I see! Range is mentioned in the codex as 24" guess that doesn't count anymore? Sorry for the bone questions but didn't play much in 6th ed.


----------



## iamtheeviltwin (Nov 12, 2012)

Creon said:


> Incidentally. Can anyone explain to me how a Tyranid Warlord manages to NOT be a synapse creature?


Neither Old One Eye nor Deathleaper are Synapse creatures, but both HQ choices. Plus with an Unbound army you do not have to purchase an HQ, but still have to nominate a Warlord I believe.


----------



## Mossy Toes (Jun 8, 2009)

Nearly missed one little nugget--for Daemons, you can take 4 heralds in an allied detachment as a single HQ choice, now!


----------



## Creon (Mar 5, 2009)

Well, I guess that explains it. Ol' one eye is a staple of my force, but NEVER is the warlord. Forgot about poor him and deathleaper.


----------



## elmir (Apr 14, 2011)

Zion said:


> And I'm surprised that Hammerhand stayed on GK units, I'd figured that they would have replaced it completely with Banishment. The more you know, eh?


I'm not surprised. It's nice to see that the psychic powers are still somewhat different between the different squads. 

I'm very happy with this solution. It will stop some crazy bullshit where you have to keep track of a TON of spells for a GK army too. I would hate to have to spend half an hour before the game rolling up psychic powers and keeping note of which squad has which for my army. 

Only sad part is that palladins and purgation squads feel a bit more "meh" now because of it. But a sacrifice I'll take for the clear rules. Also... Vehicles with sanctuary all the time? Fuck yeah! I'm just wondering how perils can be resolved against a vehicle? I'm picking up my book tomorrow


----------



## falcoso (Apr 7, 2012)

Find it odd that they removed all the character's abilities to get a command barge, and the spyder and arks do nothing on 1 for their resepective rolls to make stuff but then they don't take damage which is okay I guess.

Its nice they stopped Helldrakes flaming out their arse, but they haven't clarified whether Chaos psychic focus counts as the power that MUST be taken from their chosen god.


----------



## scscofield (May 23, 2011)

Since you have to take all your powers in one tree to get the focus bonus what needs to be claified?


----------



## psactionman (Jul 1, 2012)

Mossy Toes said:


> I think you may be, slightly.

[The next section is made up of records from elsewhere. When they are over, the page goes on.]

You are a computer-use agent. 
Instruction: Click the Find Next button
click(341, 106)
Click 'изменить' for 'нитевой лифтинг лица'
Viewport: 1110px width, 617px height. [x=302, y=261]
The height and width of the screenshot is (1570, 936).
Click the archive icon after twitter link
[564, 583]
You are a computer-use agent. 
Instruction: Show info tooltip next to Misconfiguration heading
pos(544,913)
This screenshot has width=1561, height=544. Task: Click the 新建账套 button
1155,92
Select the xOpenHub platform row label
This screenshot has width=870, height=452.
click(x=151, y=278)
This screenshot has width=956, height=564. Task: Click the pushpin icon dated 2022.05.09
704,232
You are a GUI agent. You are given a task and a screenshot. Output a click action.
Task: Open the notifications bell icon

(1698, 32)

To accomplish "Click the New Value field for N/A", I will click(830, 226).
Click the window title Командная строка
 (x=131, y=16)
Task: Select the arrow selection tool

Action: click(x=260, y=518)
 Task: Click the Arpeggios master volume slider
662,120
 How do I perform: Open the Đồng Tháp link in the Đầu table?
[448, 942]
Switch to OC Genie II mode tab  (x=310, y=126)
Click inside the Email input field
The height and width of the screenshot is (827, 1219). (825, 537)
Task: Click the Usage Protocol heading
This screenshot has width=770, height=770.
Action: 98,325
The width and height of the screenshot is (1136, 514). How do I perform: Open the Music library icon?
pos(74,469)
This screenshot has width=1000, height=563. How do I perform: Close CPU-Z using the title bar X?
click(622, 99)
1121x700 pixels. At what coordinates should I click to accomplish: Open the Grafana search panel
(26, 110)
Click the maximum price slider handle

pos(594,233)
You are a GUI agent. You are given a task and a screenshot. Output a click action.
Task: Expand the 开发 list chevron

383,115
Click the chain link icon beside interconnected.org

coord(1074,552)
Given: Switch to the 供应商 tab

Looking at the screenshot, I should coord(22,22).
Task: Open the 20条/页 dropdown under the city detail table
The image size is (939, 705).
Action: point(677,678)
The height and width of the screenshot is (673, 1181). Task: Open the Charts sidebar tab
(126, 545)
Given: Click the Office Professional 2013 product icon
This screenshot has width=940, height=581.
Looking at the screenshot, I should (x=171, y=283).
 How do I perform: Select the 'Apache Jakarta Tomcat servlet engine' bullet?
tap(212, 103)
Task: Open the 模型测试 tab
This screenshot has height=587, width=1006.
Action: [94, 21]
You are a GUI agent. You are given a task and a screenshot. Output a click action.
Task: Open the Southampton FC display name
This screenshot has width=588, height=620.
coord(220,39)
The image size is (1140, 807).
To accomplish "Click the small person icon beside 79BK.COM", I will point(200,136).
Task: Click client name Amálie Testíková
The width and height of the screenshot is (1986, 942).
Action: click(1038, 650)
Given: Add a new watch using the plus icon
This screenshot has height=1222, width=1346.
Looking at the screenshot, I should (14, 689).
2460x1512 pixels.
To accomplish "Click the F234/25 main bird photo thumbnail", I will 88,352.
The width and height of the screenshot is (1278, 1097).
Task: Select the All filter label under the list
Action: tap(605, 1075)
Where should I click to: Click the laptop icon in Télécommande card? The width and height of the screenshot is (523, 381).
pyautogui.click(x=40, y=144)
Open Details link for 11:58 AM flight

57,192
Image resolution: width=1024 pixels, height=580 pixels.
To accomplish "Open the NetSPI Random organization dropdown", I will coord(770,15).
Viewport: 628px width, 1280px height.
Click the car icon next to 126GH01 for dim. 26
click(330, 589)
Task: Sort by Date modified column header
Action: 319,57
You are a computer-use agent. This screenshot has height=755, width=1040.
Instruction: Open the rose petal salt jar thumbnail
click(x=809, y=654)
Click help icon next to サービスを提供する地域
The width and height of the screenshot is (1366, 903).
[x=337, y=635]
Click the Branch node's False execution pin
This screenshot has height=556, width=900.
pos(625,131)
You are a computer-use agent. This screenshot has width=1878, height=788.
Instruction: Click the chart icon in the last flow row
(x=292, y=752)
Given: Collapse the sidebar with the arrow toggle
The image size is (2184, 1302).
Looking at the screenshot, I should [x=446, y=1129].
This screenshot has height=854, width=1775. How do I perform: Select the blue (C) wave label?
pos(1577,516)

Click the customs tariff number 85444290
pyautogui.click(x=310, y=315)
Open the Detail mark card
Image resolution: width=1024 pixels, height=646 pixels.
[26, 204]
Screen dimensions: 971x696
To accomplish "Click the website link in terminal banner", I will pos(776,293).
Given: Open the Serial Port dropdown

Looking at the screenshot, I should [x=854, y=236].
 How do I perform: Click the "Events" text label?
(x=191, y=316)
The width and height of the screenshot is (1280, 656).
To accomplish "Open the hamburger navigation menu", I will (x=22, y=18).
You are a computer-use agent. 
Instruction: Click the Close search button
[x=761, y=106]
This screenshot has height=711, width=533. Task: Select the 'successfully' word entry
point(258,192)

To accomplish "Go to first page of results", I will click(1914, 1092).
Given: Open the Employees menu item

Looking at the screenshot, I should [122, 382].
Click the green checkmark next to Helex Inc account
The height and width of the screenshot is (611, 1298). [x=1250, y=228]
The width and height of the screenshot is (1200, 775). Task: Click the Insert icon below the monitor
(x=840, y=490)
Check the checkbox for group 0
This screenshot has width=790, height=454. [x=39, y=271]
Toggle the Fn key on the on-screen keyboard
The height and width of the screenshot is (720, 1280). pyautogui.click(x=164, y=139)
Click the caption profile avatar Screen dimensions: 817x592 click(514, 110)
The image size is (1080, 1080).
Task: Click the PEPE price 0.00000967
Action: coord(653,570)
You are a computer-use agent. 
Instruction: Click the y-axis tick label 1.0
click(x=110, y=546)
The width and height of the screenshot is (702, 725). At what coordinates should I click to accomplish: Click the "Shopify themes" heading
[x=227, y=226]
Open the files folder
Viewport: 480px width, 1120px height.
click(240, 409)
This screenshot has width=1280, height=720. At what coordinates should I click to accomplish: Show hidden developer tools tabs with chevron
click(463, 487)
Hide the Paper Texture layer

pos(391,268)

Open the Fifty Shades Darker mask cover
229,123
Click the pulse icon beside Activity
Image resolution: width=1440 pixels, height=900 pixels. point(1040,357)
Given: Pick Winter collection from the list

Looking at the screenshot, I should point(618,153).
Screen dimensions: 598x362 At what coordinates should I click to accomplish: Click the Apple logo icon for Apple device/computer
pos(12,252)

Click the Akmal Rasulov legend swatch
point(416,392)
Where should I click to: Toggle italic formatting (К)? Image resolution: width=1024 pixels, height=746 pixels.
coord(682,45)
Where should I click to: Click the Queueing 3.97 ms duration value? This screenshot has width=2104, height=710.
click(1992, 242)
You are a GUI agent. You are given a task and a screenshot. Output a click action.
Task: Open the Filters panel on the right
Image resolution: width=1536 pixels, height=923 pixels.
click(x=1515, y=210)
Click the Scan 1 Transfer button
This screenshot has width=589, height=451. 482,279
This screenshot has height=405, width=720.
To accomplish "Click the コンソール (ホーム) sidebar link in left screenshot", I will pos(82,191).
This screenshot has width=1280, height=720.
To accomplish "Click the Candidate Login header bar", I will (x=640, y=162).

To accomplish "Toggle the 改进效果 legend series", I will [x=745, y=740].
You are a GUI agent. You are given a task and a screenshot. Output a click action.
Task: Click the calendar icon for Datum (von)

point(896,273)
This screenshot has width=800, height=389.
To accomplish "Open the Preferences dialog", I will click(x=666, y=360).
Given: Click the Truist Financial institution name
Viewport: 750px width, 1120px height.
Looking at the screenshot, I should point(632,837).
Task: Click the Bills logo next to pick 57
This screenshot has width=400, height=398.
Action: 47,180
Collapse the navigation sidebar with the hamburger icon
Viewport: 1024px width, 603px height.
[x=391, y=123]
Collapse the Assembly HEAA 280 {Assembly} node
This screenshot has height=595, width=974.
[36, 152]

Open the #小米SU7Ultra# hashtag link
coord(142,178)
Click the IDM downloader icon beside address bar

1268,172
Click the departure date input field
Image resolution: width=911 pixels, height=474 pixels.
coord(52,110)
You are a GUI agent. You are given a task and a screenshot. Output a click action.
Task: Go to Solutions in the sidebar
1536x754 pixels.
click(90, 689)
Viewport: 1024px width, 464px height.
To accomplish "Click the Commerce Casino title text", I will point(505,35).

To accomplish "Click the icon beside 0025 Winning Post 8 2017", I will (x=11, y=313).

It's definitely 4+ against the unit targeted, and 3+ if they have a higher ML than the person casting against them (2+ on Njal? Dirty!). On the other hand, you lose DTW bonuses if you try to deny Blessings, Conjurations and the like, so I don't see why runic weapons would give you a bonus there. The FAQ rewording of their entry doesn't mention a range or anything--just a flat +1 to DTW.


Basic versus advanced. The Deny the Witch section says you roll as many d6 as you want then apply modifiers. The section on powers not targeting you says ignore modifiers. But the codex contradicts this by giving a blanket +1 to all DtW rolls. When a rulebook entry and a codex conflict codex wins. This interpretation also falls into position with the spirit of the rule before. There is no indication that they intended to change how their staves work. I'm playing it as a 5+ to nullify.

Regarding Chaos focus, by having a god you get the Primaris for that god. If all your other psychic powers are from divination you would get prescience for free, as well as your god's primaris. That is how I read it at least.


----------



## falcoso (Apr 7, 2012)

scscofield said:


> Since you have to take all your powers in one tree to get the focus bonus what needs to be claified?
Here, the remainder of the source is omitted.